TASKS FOR THIS EXERCISE
• 1. In the Gillespie simulation excerpt, what value of K results from the first parameter set?
• 2. Using the Gillespie simulation excerpt, explain why g0 is set to 30 when binding and unbinding are turned off.

SOURCE EXTRACT
:::

We set $g_0 = 55$, $g_1 = 5$, $k = 0.1$, $k_{on} = 0.002$, $k_{off} = 90$. With this condition,$K = \sqrt{\frac{2k_{off}}{k_{on}}} = 300$. This is the scenario of high copy number and fast binding/unbinding.

For the initial condition, we first consider $D = 1$, $C = 0$, $M = 300$.

In [18]:
np.random.seed(101)
g0 = 55
g1 = 5
k = 0.1
kon = 0.002
koff = 90
X0 = [1, 0, 300]
tmax = 400
iter_max = 50000

# Run the Gillespie simulation
results_8 = ssa(propensity = p_func3, stoichiometry = s_func3, 
                X0 = X0, tmax = tmax, iter_max = iter_max,
                g0=g0, g1=g1, k=k, kon=kon, koff=koff)

# Plotting
plt.figure(figsize=(10, 5))

# Plot M vs Time
plt.subplot(1, 2, 1)
plt.step(results_8[:,0], results_8[:,3], '-', color='red')
plt.xlabel('Time')
plt.ylabel('M')
plt.xlim(0, tmax)
plt.ylim(0, 600)

# Plot D and C vs Time
plt.subplot(1, 2, 2)
plt.step(results_8[:,0], results_8[:,1], '-', color='blue', label='D')
plt.step(results_8[:,0], results_8[:,2], '-', color='orange', label='C')
plt.xlabel('Time')
plt.ylabel('D / C')
plt.xlim(0, tmax)
plt.ylim(0, 1)
plt.legend()

plt.tight_layout()
plt.show()
No description has been provided for this image
In [19]:
stat8 = cal_stat(results_8)
print(stat8['mean'])
print(stat8['sd'])
[  0.60192302   0.39807698 295.76299912]
[ 0.48950148  0.48950148 15.18151906]

Now if we turn off the binding/unbinding ($k_{on} = k_{off} = 0$), and set $g_0 = 30$ so that the system has a similar steady state of $M$. This modified system is the same as a constitutively expressed gene.

In [20]:
np.random.seed(101)
g0 = 30
g1 = 30
k = 0.1
kon = 0.
koff = 0.
X0 = [1, 0, 300]
tmax = 300
iter_max = 50000

# Run the Gillespie simulation
results_9 = ssa(propensity = p_func3, stoichiometry = s_func3, 
                X0 = X0, tmax = tmax, iter_max = iter_max,
                g0=g0, g1=g1, k=k, kon=kon, koff=koff)

:::

DATASET ENTRIES
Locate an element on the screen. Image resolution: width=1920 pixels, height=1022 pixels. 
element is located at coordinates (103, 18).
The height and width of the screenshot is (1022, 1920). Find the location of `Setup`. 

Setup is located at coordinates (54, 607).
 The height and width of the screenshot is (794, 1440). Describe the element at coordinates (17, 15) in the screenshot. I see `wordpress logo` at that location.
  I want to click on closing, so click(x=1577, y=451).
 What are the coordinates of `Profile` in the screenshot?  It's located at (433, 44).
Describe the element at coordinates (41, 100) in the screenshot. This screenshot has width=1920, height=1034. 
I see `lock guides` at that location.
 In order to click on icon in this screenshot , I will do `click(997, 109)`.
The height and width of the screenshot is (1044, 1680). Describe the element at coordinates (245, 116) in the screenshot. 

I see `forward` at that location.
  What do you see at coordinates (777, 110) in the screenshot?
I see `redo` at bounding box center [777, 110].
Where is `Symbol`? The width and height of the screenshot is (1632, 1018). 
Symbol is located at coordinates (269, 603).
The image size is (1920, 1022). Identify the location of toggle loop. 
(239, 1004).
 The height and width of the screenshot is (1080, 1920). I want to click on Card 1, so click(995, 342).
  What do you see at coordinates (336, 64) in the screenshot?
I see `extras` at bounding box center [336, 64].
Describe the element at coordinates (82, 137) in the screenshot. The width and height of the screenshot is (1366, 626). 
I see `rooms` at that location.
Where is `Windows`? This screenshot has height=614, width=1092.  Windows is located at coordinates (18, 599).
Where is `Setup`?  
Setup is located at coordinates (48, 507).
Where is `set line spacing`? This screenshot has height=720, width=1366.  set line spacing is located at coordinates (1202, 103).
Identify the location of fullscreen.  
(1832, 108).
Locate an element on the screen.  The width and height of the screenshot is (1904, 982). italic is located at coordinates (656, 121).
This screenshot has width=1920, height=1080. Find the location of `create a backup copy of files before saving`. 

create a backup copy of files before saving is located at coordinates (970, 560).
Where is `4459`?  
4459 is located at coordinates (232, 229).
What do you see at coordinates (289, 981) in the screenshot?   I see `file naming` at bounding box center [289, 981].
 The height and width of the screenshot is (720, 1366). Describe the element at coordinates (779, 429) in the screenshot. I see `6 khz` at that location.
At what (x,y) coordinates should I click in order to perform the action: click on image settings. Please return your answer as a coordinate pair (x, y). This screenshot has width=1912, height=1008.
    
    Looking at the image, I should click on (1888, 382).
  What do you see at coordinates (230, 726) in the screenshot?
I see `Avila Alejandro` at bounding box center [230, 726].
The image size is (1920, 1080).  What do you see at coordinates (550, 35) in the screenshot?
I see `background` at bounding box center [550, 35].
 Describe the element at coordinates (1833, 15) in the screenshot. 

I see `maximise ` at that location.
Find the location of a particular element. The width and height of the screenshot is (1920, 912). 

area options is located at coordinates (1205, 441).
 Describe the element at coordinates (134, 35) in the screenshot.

:::

TASK-BY-TASK RESULTS
• 1. K = √(2k_off/k_on) = 300.

• 2. With k_on = k_off = 0, setting g0 = 30 gives the system a steady state of M similar to that of the earlier run. This modified system is the same as a constitutively expressed gene.